NVIDIA TAO Toolkit v4.0
NVIDIA TAO Release tlt.40

Mask RCNN with TAO Deploy

Mask RCNN etlt file generated from tao export is taken as an input to tao-deploy to generate optimized TensorRT engine. For more information about training the Mask RCNN, please refer to Mask RCNN training documentation.

Same spec file can be used as the tao mask_rcnn export command.

Use the following command to run Mask RCNN engine generation:

Copy
Copied!
            

tao-deploy mask_rcnn gen_trt_engine [-h] [-v] -m MODEL_PATH -k KEY -e EXPERIMENT_SPEC [--data_type {fp32,fp16,int8}] [--engine_file ENGINE_FILE] [--cal_image_dir CAL_IMAGE_DIR] [--cal_data_file CAL_DATA_FILE] [--cal_cache_file CAL_CACHE_FILE] [--cal_json_file CAL_JSON_FILE] [--max_batch_size MAX_BATCH_SIZE] [--min_batch_size MIN_BATCH_SIZE] [--opt_batch_size OPT_BATCH_SIZE] [--batch_size BATCH_SIZE] [--batches BATCHES] [--max_workspace_size MAX_WORKSPACE_SIZE] [-s STRICT_TYPE_CONSTRAINTS] [--force_ptq FORCE_PTQ] [--gpu_index GPU_INDEX] [--log_file LOG_FILE]

Required Arguments

  • -m, --model_path: The .etlt model to be converted.

  • -e, --experiment_spec: The experiment spec file to set up the TensorRT engine generation. This should be the same as the export specification file.

  • -k, --key: A user-specific encoding key to load a .etlt model.

Optional Arguments

  • -h, --help: Show this help message and exit.

  • --data_type: The desired engine data type. The options are fp32, fp16, int8. The default value is fp32. A calibration cache will be generated in INT8 mode. If using INT8, the following INT8 arguments are required.

  • --engine_file: Path to the serialized TensorRT engine file. Note that this file is hardware specific, and cannot be generalized across GPUs. As TensorRT engine file is hardware specific, you cannot use this engine file for deployment unless the deployment GPU is identical to training GPU.

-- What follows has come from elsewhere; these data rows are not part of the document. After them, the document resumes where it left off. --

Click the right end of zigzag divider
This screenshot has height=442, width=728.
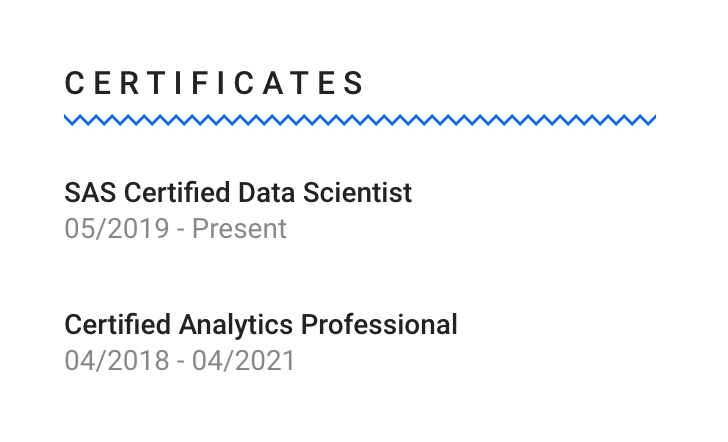(x=651, y=120)
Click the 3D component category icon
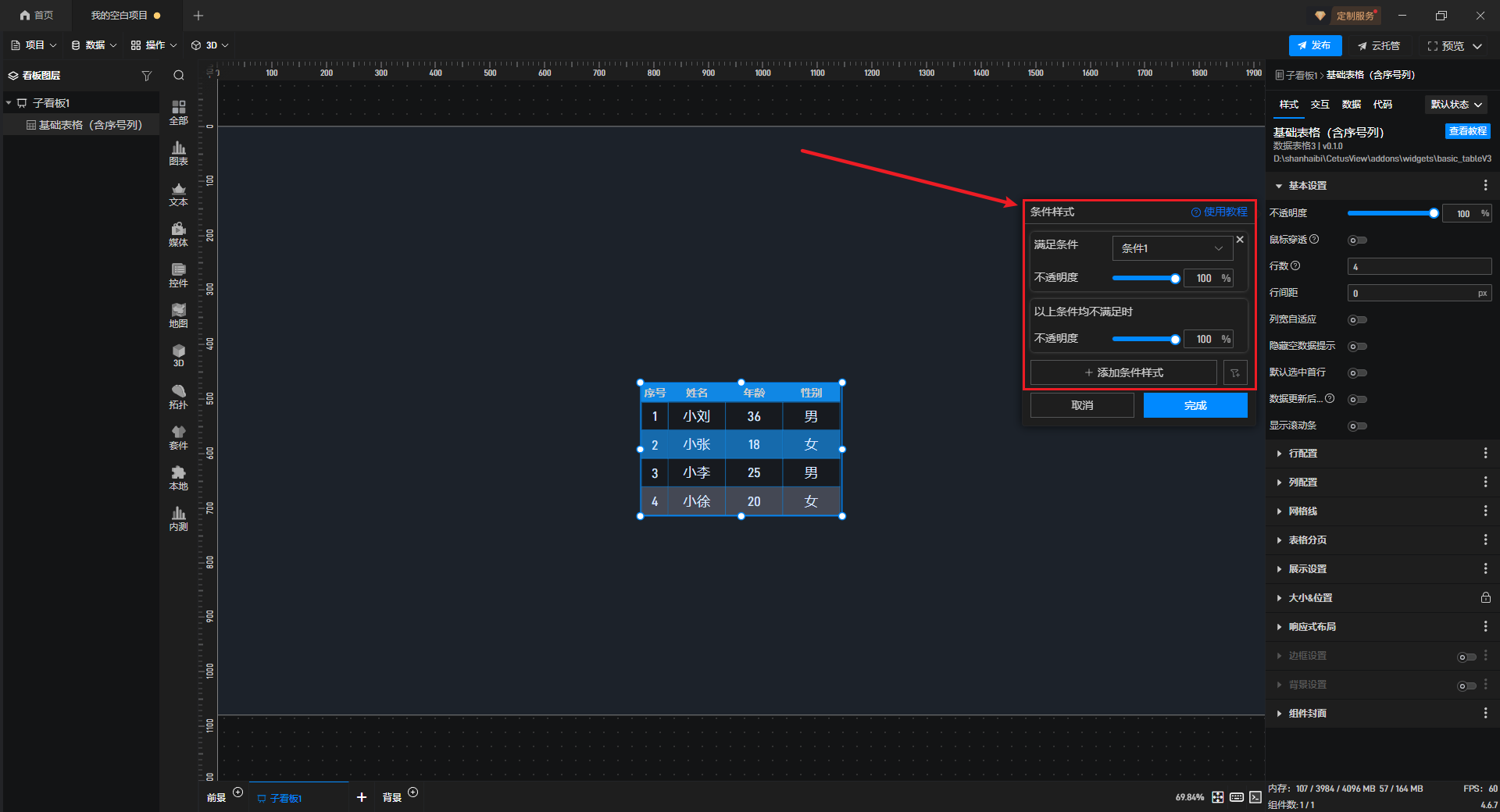Screen dimensions: 1500x812 [178, 356]
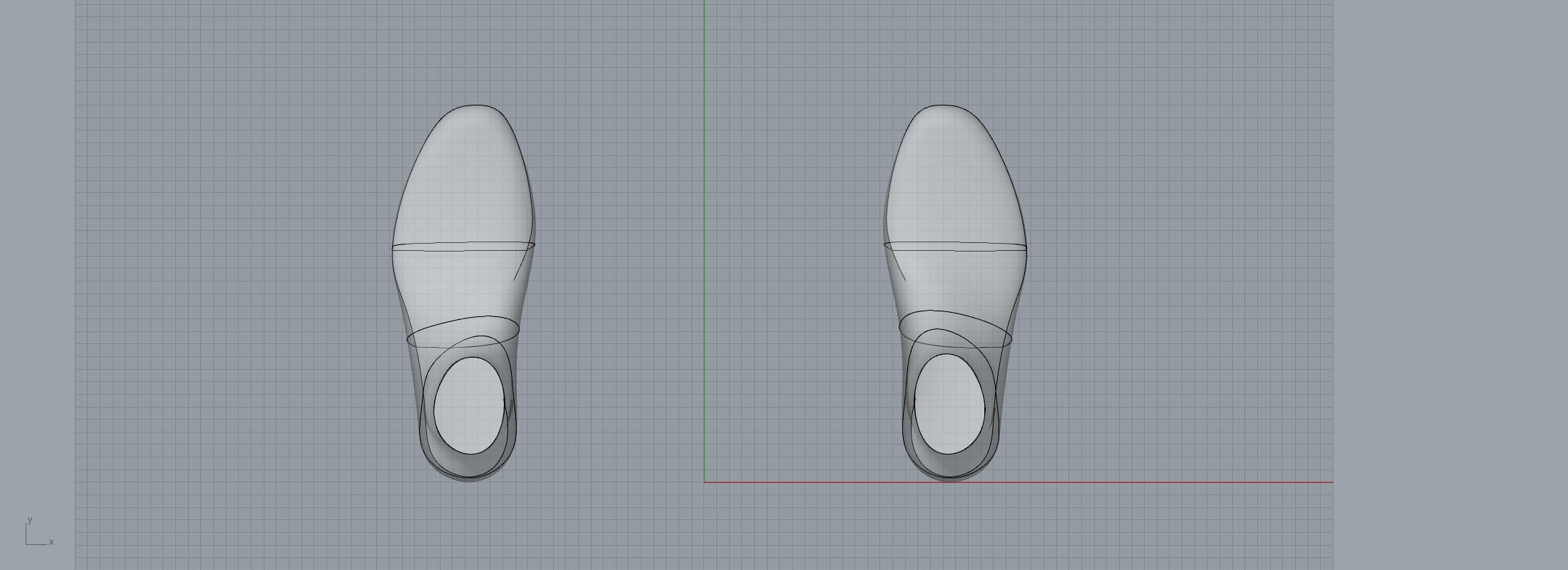Click the green Y-axis line
Image resolution: width=1568 pixels, height=570 pixels.
pyautogui.click(x=704, y=214)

  • -s, --strict_type_constraints: A Boolean flag indicating whether to apply the TensorRT strict type constraints when building the TensorRT engine.

  • --gpu_index: The index of (discrete) GPUs used for exporting the model. You can specify the index of the GPU to run export if the machine has multiple GPUs installed. Note that gen_trt_engine can only run on a single GPU.

  • --log_file: The path to the log file. The default path is “stdout”.

INT8 Engine Generation Required Arguments

  • --cal_data_file: Tensorfile generated for calibrating the engine. This can also be an output file if used with --cal_image_dir.

  • --cal_image_dir: Directory of images to use for calibration.

Note

--cal_image_dir parameter for images and applies the necessary preprocessing to generate a tensorfile at the path mentioned in the --cal_data_file parameter, which is in turn used for calibration. The number of batches in the tensorfile generated is obtained from the value set to the --batches parameter, and the batch_size is obtained from the value set to the --batch_size parameter. Be sure that the directory mentioned in --cal_image_dir has at least batch_size * batches number of images in it. The valid image extensions are .jpg, .jpeg, and .png. In this case, the input_dimensions of the calibration tensors are derived from the input layer of the .etlt model.


INT8 Engine Generation Optional Arguments

  • --cal_cache_file: The path to save the calibration cache file to. The default value is ./cal.bin.

  • --cal_json_file: The path to the json file containing tensor scale for QAT models. This argument is required if an engine for QAT model is being generated.

  • --batches: Number of batches to use for calibration. The default value is 10.

  • --batch_size: Batch size to use for calibration. The default value is 1.

  • --max_batch_size: Maximum batch size of TensorRT engine. The default value is 1.

  • --min_batch_size: Minimum batch size of TensorRT engine. The default value is 1.

  • --opt_batch_size: Optimal batch size of TensorRT engine. The default value is 1.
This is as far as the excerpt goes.